Sunday, July 1, 2007

Manufactured Landscapes

Just before leaving town for some time away, I saw Manufactured Landscapes, a documentary about Edward Burtynksy’s photographs of the human exploitation of the planet. The movie was so-so: Burtynsky was rather full of himself, so the filmmaker could have used some distance, but the themes were wide. We’re the only animal that has no sense of balance: we live wantonly. While the culturally dominant view of nature is as a competition, this view is woefully ignorant of all the many forms of cooperation manifested in the natural world. And in our destructive, unsustainable frenzy to chop, mine, burn, eat, & scour, we are so incredibly out of balance that the tipping point, to return a phrase, seems imminent.

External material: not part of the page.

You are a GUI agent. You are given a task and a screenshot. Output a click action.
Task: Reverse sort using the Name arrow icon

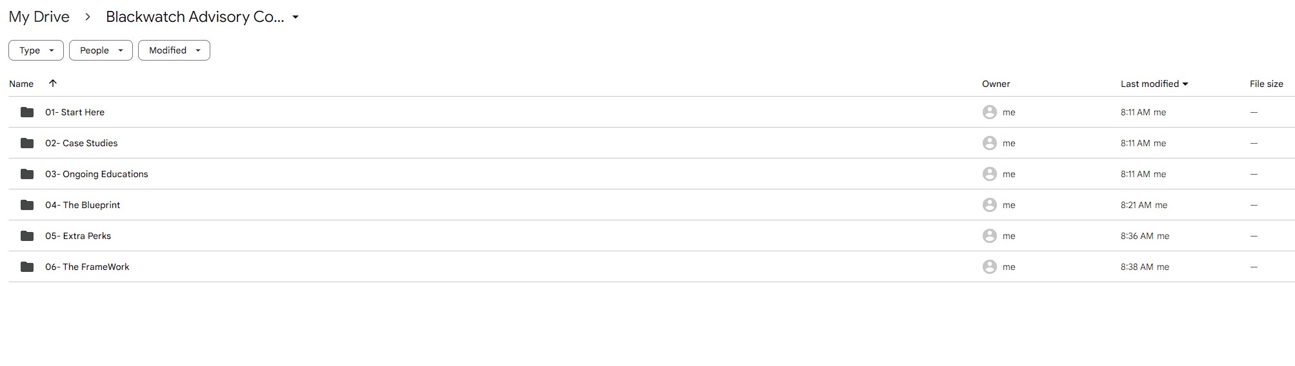click(x=53, y=83)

Reading David Harvey’s Brief History of Neoliberalism, so the film’s concentration on China (endless factories producing consumer junk, toxic dumps recycling electronic garbage, and the Ozymandian Three Gorges Dam) was a propos. There’s hardly a finer example of neoliberalism’s authoritarian essence.

Alas, poor China. For the people and culture of Tibet, for those in Darfur, Burma, and Zimbabwe, whose leaders are all propped up by Beijing, and for the millions of Chinese themselves debased by the currupt dictatorship of the Party, next year's Olympics are anathema. Shame on all who participate, and all who profit.